=== Text ===

You built this company from nothing. You hustled, you sacrificed, you made it happen when everyone said it couldn't be done. You're the visionary, the closer, the one who cares the most.

And now? You're the reason it can't grow.

I know, I know. That stings a little. But if you're reading this, there's a decent chance you already suspect it's true. The good news is that recognizing the problem is half the battle. The bad news is that the other half requires you to actually do something about it.

Here are five signs you've become your company's bottleneck. If more than two of these sound familiar, we need to talk.

1. Every Decision Needs Your Approval

Your team can't order office supplies without running it by you first. They won't send an email to a client without your review. They certainly won't make a pricing decision, hire someone, or change a process without your explicit blessing.

You think this means you're hands-on and detail-oriented. What it actually means is that you've trained your team not to think for themselves. Congratulations, you've built a company of order-takers, not problem-solvers. And now you're shocked that everything requires your input.

=== Supplied records ===

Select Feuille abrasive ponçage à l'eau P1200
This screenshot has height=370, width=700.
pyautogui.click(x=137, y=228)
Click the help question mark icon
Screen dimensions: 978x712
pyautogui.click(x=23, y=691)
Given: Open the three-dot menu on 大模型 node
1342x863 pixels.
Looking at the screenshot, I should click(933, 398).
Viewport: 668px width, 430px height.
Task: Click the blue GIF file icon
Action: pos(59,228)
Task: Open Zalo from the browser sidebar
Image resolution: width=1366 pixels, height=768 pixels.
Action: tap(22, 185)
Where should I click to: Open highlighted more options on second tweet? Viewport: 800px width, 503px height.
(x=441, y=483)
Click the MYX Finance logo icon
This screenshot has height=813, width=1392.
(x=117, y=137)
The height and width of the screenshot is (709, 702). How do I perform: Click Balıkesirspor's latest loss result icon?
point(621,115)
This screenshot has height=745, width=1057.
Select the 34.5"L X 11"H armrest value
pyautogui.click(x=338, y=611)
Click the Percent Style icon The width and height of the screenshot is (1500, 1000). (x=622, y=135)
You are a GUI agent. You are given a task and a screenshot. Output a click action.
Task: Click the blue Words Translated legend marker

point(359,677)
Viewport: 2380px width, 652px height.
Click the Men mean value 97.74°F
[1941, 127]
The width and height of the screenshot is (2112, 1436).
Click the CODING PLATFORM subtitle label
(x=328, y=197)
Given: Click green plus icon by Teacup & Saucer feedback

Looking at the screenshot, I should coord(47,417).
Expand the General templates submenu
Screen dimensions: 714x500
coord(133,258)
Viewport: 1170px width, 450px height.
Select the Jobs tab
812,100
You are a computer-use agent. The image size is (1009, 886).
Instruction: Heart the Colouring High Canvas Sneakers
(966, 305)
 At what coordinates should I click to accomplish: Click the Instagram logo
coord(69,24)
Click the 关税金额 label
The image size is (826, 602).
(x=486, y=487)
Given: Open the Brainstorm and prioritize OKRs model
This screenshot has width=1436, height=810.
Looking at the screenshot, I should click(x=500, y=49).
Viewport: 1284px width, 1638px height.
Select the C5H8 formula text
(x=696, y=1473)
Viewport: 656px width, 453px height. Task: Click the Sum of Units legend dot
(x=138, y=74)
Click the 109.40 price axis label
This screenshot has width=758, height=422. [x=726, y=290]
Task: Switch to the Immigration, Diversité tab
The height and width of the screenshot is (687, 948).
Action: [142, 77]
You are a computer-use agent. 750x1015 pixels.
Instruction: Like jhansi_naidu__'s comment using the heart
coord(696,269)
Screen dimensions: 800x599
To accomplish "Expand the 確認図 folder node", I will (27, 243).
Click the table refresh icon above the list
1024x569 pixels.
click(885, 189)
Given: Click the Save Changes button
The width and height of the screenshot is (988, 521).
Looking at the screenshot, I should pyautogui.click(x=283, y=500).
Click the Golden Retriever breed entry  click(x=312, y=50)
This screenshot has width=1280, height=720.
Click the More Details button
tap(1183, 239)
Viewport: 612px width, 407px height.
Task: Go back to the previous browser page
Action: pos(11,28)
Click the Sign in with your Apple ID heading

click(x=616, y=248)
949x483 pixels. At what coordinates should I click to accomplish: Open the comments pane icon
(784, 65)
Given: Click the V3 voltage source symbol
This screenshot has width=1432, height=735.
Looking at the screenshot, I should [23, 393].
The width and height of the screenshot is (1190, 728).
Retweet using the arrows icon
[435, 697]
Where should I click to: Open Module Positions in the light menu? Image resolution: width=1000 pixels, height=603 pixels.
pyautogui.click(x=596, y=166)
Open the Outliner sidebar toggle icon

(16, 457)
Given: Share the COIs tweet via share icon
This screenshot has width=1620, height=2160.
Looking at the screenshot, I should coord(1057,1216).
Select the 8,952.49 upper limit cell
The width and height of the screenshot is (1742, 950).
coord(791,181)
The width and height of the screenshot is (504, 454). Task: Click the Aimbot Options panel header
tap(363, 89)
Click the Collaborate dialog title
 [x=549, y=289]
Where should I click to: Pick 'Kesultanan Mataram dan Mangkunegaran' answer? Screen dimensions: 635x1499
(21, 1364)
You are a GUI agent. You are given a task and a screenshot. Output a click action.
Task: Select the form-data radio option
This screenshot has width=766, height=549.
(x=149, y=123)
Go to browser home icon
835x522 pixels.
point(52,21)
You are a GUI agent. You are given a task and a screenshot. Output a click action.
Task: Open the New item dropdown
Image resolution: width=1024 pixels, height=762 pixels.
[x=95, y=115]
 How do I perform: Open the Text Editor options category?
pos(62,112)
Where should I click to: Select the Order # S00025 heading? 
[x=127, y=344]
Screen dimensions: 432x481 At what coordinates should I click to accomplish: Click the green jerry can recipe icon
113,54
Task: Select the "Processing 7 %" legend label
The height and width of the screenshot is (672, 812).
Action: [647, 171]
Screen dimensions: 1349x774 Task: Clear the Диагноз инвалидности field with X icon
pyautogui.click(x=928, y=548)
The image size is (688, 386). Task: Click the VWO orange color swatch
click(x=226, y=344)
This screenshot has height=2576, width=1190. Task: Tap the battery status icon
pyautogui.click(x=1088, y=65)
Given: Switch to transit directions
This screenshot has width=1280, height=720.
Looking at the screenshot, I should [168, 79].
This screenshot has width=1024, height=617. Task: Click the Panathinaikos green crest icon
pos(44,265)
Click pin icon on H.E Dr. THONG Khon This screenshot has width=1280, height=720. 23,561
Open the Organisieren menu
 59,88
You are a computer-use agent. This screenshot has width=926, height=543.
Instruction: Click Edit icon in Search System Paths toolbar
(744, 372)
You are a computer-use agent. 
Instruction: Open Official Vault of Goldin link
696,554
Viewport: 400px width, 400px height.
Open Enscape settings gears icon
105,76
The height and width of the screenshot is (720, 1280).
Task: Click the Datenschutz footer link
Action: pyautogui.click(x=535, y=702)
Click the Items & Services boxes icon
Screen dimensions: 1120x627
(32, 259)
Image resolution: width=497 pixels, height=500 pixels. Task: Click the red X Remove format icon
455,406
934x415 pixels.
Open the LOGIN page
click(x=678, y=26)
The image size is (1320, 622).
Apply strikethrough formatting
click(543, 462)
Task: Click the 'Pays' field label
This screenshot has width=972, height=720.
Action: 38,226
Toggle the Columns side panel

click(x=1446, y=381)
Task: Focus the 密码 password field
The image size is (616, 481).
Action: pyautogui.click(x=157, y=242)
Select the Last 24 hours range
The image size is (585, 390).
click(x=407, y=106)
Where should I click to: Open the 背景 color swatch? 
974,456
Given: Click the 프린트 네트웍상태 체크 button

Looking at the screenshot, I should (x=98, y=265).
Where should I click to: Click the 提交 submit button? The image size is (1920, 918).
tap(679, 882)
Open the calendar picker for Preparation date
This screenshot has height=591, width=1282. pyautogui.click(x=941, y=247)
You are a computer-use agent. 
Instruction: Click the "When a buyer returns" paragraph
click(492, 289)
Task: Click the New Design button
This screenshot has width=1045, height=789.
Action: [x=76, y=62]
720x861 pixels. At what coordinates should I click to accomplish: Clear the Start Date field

===

• Prompt A: Reproduce the founder-bottleneck article word for word, everything from "Here are five" down to "your explicit blessing.".
• Prompt B: Can you take the article on founders becoming their company's bottleneck further, picking up right after its last sentence?

• Reply A:
Here are five signs you've become your company's bottleneck. If more than two of these sound familiar, we need to talk.

1. Every Decision Needs Your Approval

Your team can't order office supplies without running it by you first. They won't send an email to a client without your review. They certainly won't make a pricing decision, hire someone, or change a process without your explicit blessing.

• Reply B:
Here's the thing: if you're the only one allowed to make decisions, you're also the only one who can make mistakes. Which means your team never learns, never grows, and never becomes capable of operating without you. Fun cycle, right?

2. Your Team Waits for You to Start Tasks

Projects sit in limbo because you haven't reviewed the proposal yet. Campaigns don't launch because you haven't approved the creative. Your team literally cannot move forward until you weigh in.

And you're busy. Of course you are. You've got back-to-back meetings, fires to put out, and a thousand things only you can do. Except most of those things aren't actually things only you can do—they're just things you've convinced yourself only you can do.

Meanwhile, your team sits around waiting for you to give them permission to do their jobs. Efficient? Not even a little.

3. Taking Vacation Causes Operational Chaos

Remember that time you took a week off and came back to seventeen urgent voicemails, forty-three Slack messages marked "ASAP," and a team that looked like they'd been through a natural disaster?

That's not because your team is incompetent. It's because you've built a company that can't function without you. Every process, every relationship, every decision runs through you. You're not the CEO—you're a single point of failure.

If your business grinds to a halt the moment you step away, you don't have a business. You have an expensive, stressful job that you can never quit.

4. You're Working IN the Business, Not ON It

You know you should be thinking strategically. Setting vision. Planning for growth. Instead, you're approving invoices, fixing the CRM, and jumping on customer calls because "it's just faster if I do it myself."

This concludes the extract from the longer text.